Eating food that I have prepared myself. Okay, so the veggieburger I bought was pre-made. As was the (amazing) beer I'm drinking... It's a Belgian white ale, called Hoegaarden, and it's incredibly smooth, with a slightly spicy hop flavor, and a malty (though not sweet) aftertaste... says the beersnob Today, I finally hauled my ass to the cleaners to pick up my black dress that has been there since before spring break. It would have been thrown out on Tuesday. Pathmark was in the same shopping center, so I finally went grocery shopping, and came home with many a good thing, including asparagus, artichokes, brie and edam cheeses, yogurt, and generic cereal. So the moral of that story is that I finally have makings for some yummy food... and tonight, at least, I had time to make it. So I made mashed potatoes (an extremely rare craving), and asparagus tossed in a citrus marinade, and I heated up a veggieburger... altogether, incredibly satisfying... and I have leftovers. Yes. So I'm still not feeling altogether wonderful about the next few days, or life in general, but this definitely made things better.

salt and vinegar is not a flavor of eggs

Yesterday I woke up in the best of all possible moods, and ended up really feeling awful and uncertain about life... that feeling has carried over to this morning, so maybe I'll feel great by tonight. The hard boiled egg from easter that I tried to eat turned out to be raw, so I poached it... and it tasted like vinegar. Why do people like poached eggs? They're probably just saying they like them, because they're healthy. This weekend, I'm going to be in rehearsal for 9 hours... 11.5, if you count today's rehearsal. It really is the bane of my existence... All I want is for it to be over, so I can stop feeling bitter... I really try not to, but it just seems so patently obvious that I was arbitrarily screwed. Only maybe it's not arbitrary, and that probably makes it worse.

Goal for today: find something to make me feel great about life.

Saturday, April 08, 2006

Hallelujah

Going to Charlotte's in a few to celebrate Shana's recital. Should be fun, though it makes me kind of sad that I haven't had a lot of alone time this weekend... I had rather hoped for it, but I knew it was kind of a pipedream, looking at what I had to do... and Gracin's birthday was yesterday, so I attended festivities for that. Tequila is my exotic friend. Maybe my alone time happened when I did my taxes this morning. I did make myself a nice breakfast. An interesting paradox with me is that I tend to feel more alone when I spend extended amounts of time with people. Maybe that goes back to the earlier entry about recognizing the limits of friendships.

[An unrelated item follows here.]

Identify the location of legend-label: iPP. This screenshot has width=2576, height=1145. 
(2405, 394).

Spring usually makes me think about D, whom I dated freshman year. There was something so nice about that- a kind of freedom. It's not that I have any desire to rekindle our relationship... but I think that it's important to be with someone with whom I don't feel constrained- either by him or by worry. Of course the difference between the amount of time I spend thinking about a relationship, and the amount of time I spend actually having one is pretty large, so it's a moot point.

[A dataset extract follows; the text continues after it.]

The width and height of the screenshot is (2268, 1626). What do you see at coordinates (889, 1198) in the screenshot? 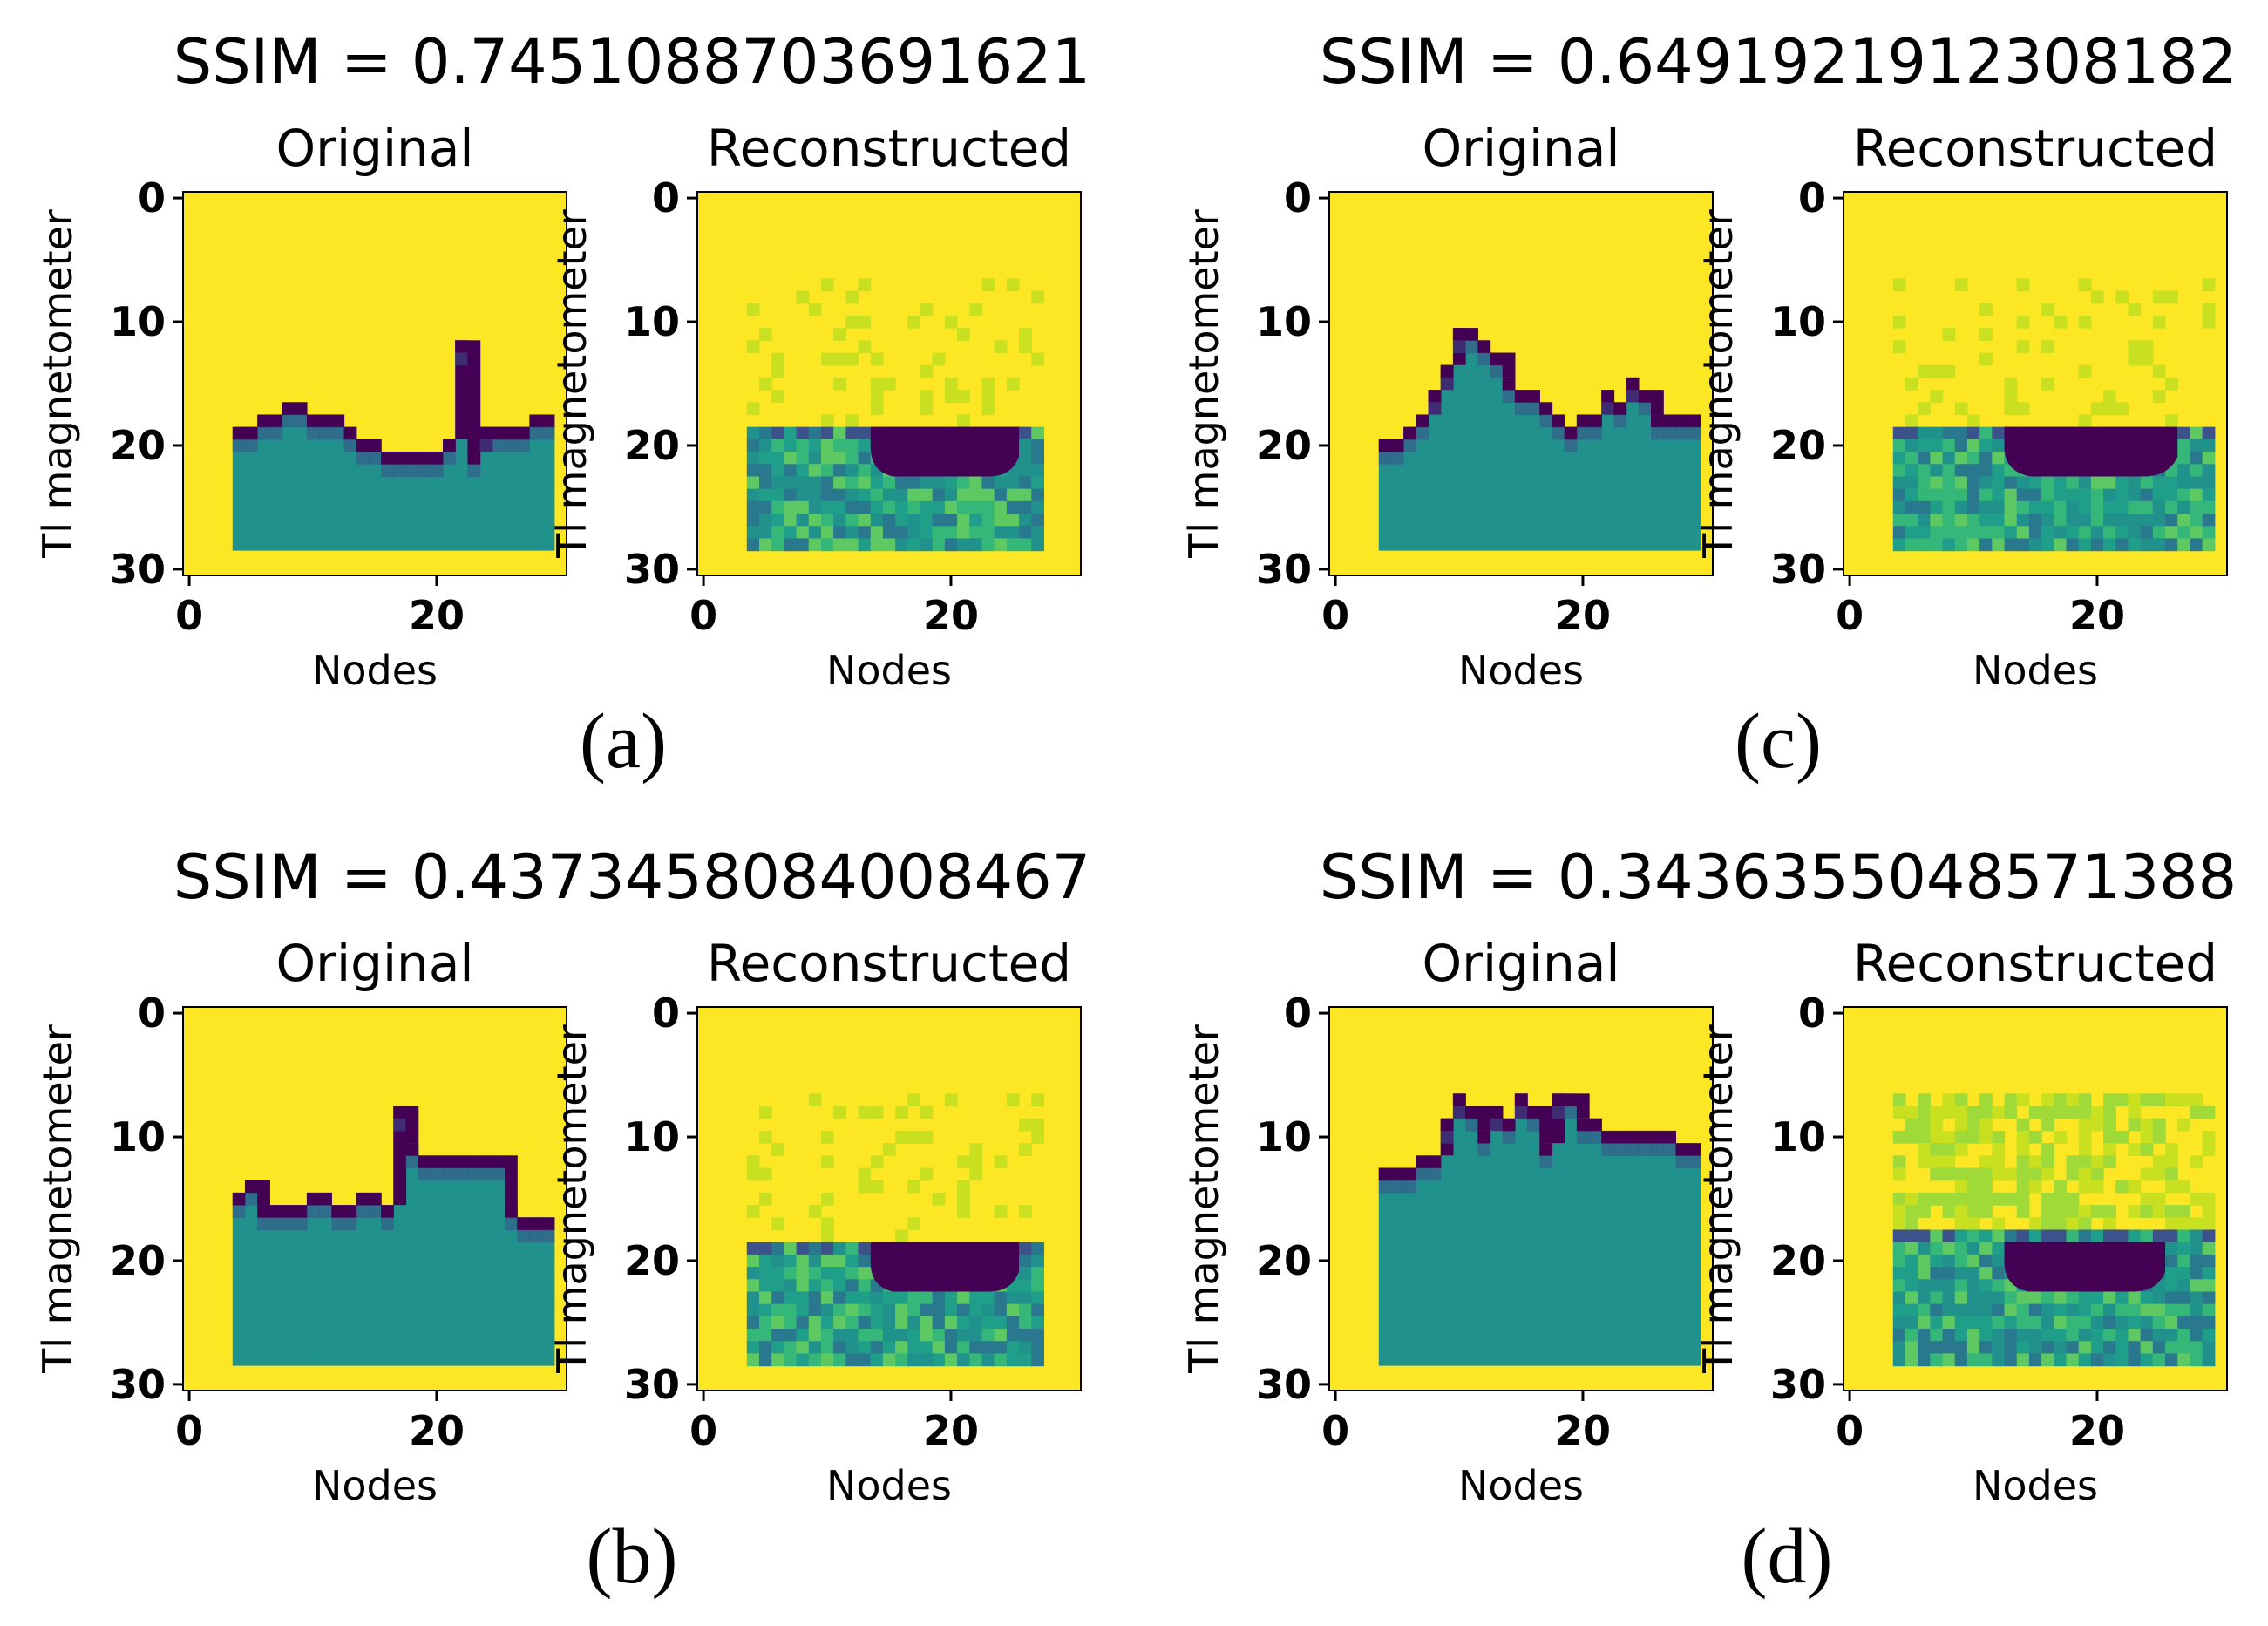
I see `axes-frame` at bounding box center [889, 1198].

Also: I feel an impetus to fulfill my new year's resolution to stay out all night.

Sunday, April 02, 2006

burning down the house

I realize that at some point I might as well start doing some real work... otherwise, I'd just be better off limping around in this gorgeous weather... my brain is a little overcaffeinated to work correctly... I have that kind of itchy feeling behind the eyes. It'll pass. I will begin. Soon.

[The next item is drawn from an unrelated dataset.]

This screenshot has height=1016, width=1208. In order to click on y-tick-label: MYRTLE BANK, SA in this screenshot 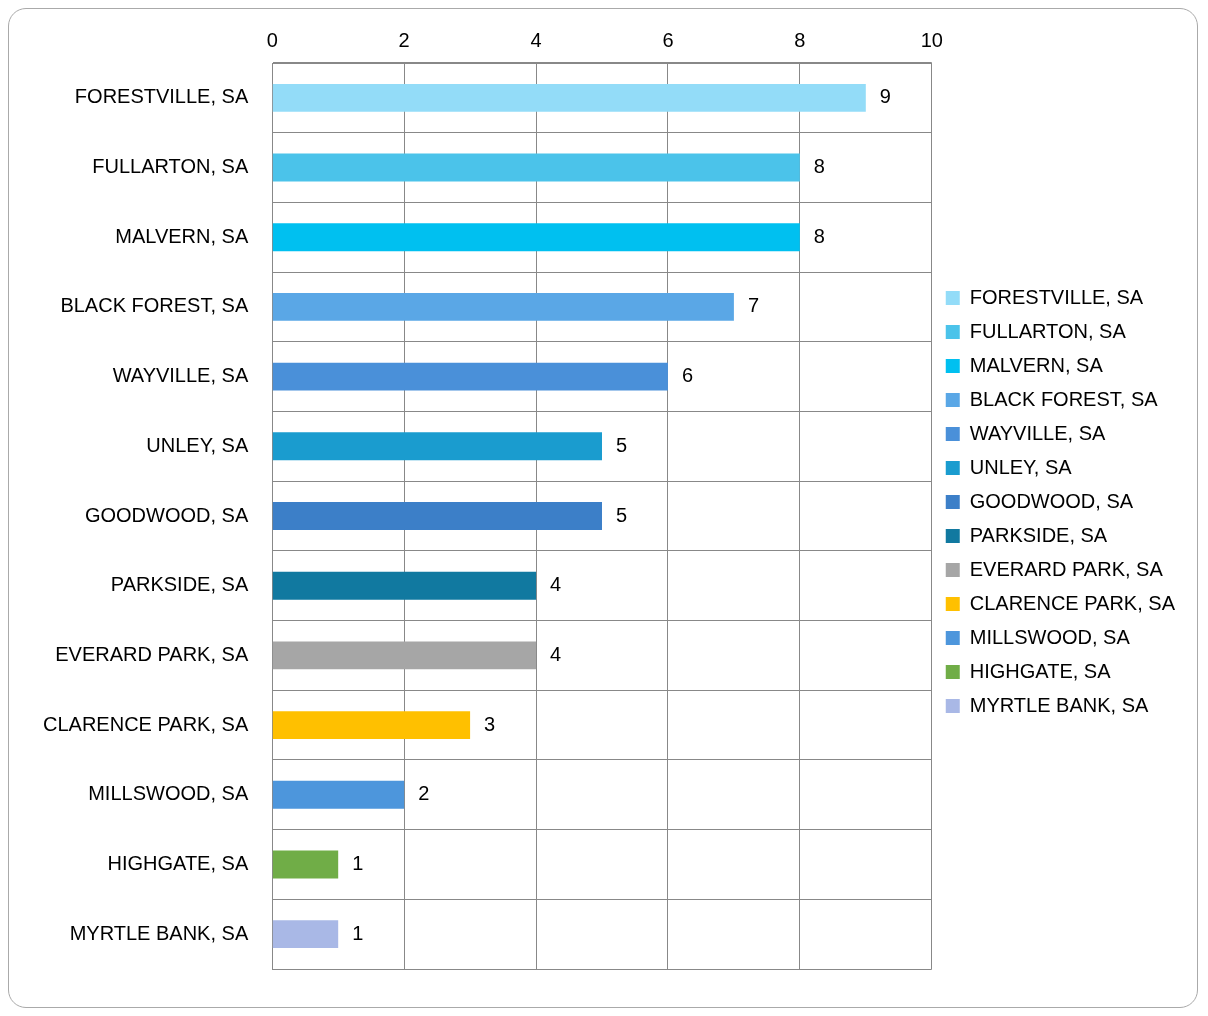, I will do `click(159, 932)`.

Spring break has been really nice. I spent some of it in Baton Rouge with Matt, and that was really nice. The weather was beautiful. Sitting on the levy watching the boats and barges on the Mississippi river. Dancing until I'm about to pass out and walking home through a ridiculously sketchy part of town. Visiting New Orleans and realizing what a remarkable place it is, even after the disaster.

Came back Friday, Amnesty conference/planning on Saturday... and fun relaxing times Saturday night. Now, I pay for my sins in good works.